## Task instructions
Copy out all the lines in the records that include the word "height".

(Excerpts from a dataset)

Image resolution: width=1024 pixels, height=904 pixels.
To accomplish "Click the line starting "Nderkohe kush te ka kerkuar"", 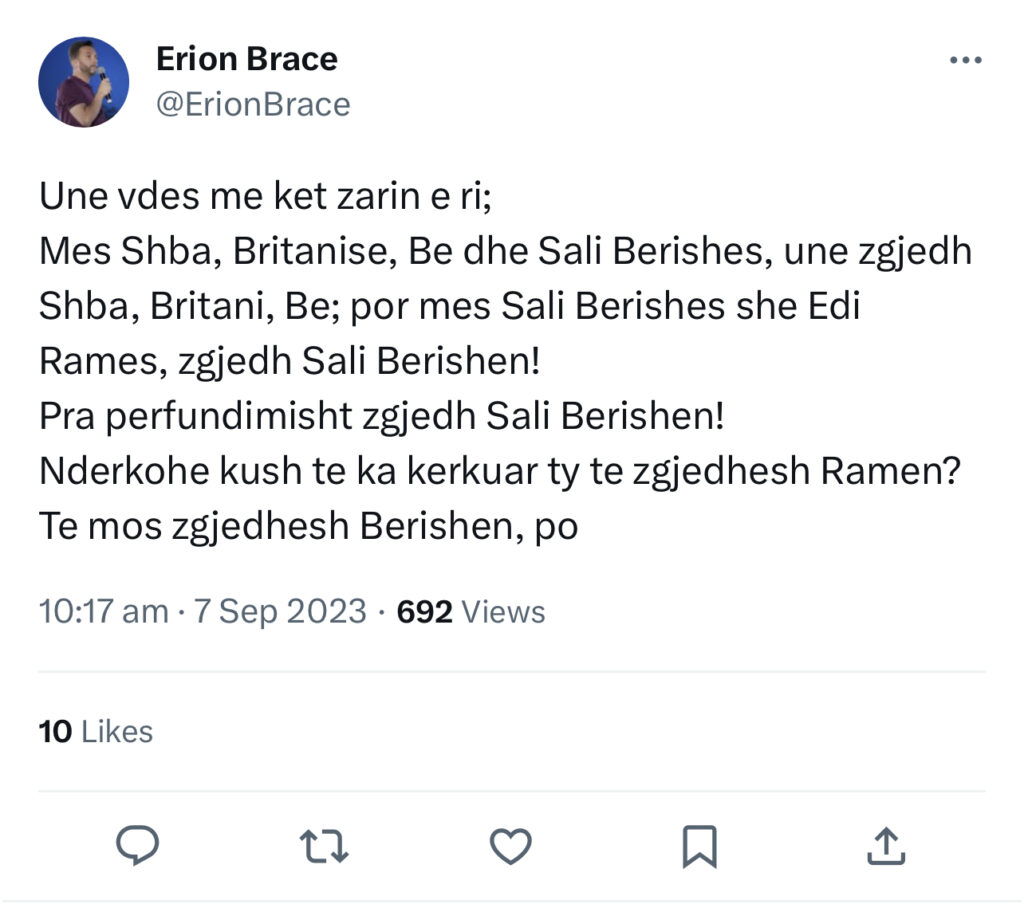I will [x=500, y=471].
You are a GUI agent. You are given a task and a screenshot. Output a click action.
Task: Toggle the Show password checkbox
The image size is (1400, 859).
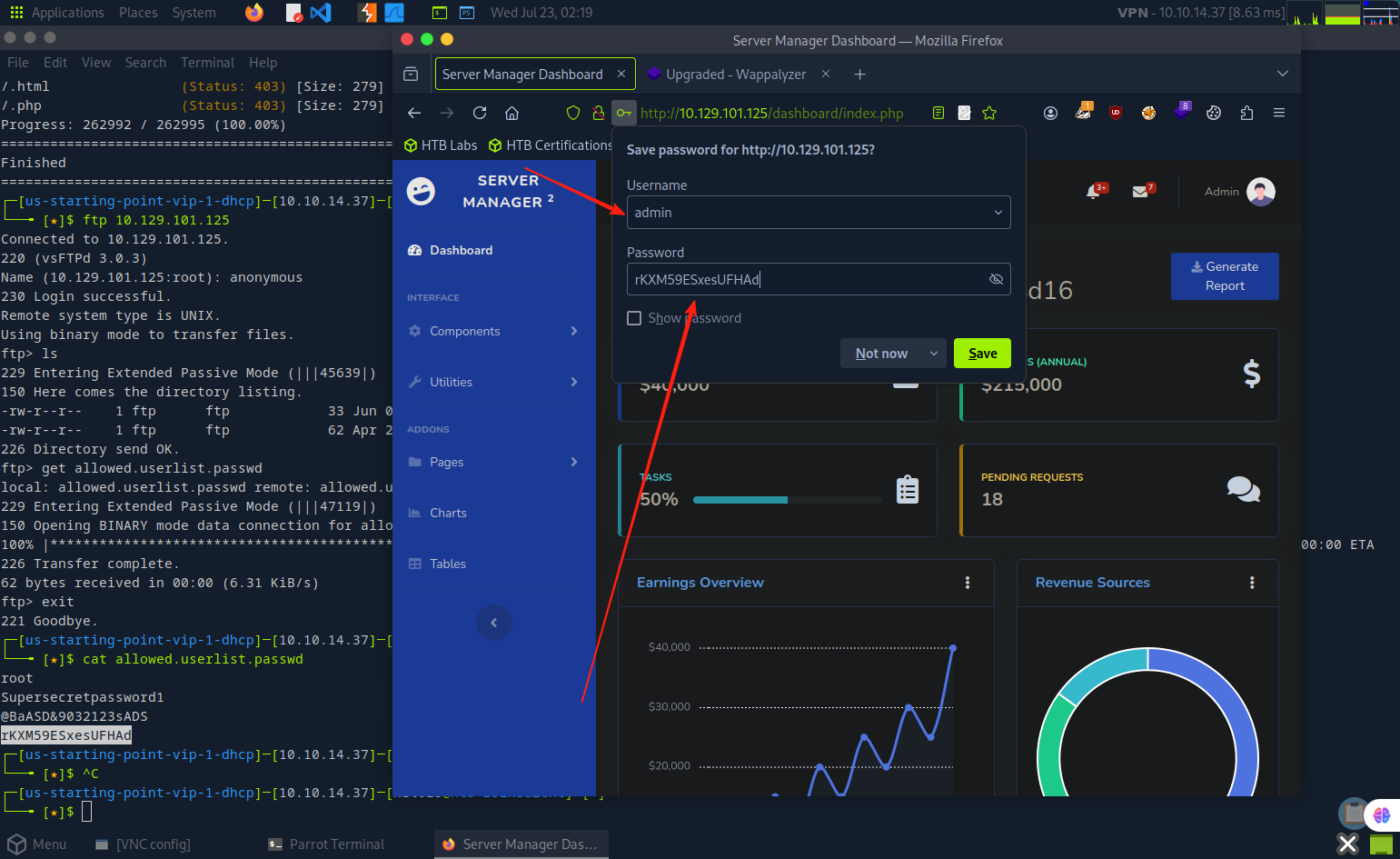point(634,318)

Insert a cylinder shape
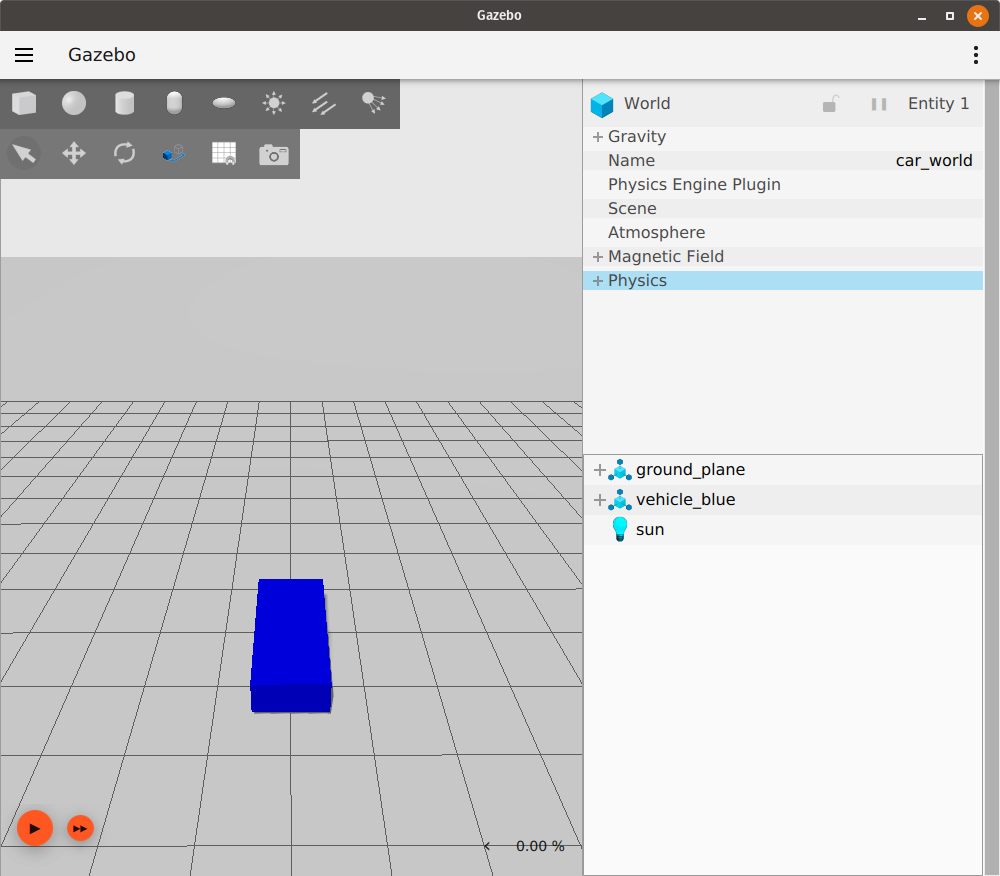pyautogui.click(x=124, y=103)
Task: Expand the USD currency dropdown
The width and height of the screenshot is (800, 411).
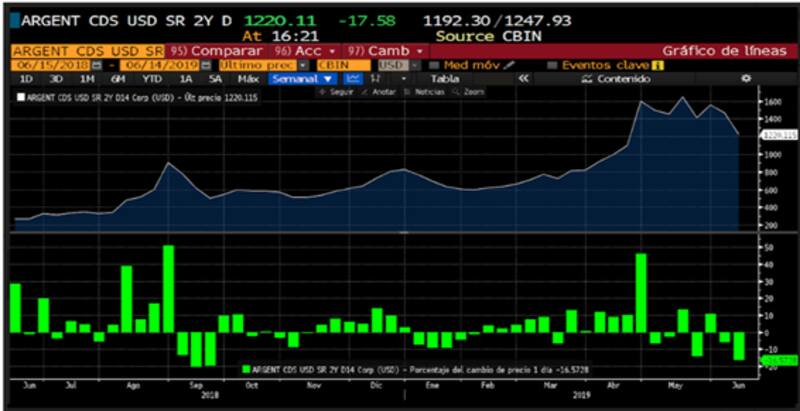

## Solution for this task
Image resolution: width=1024 pixels, height=904 pixels.
The width and height of the screenshot is (800, 411).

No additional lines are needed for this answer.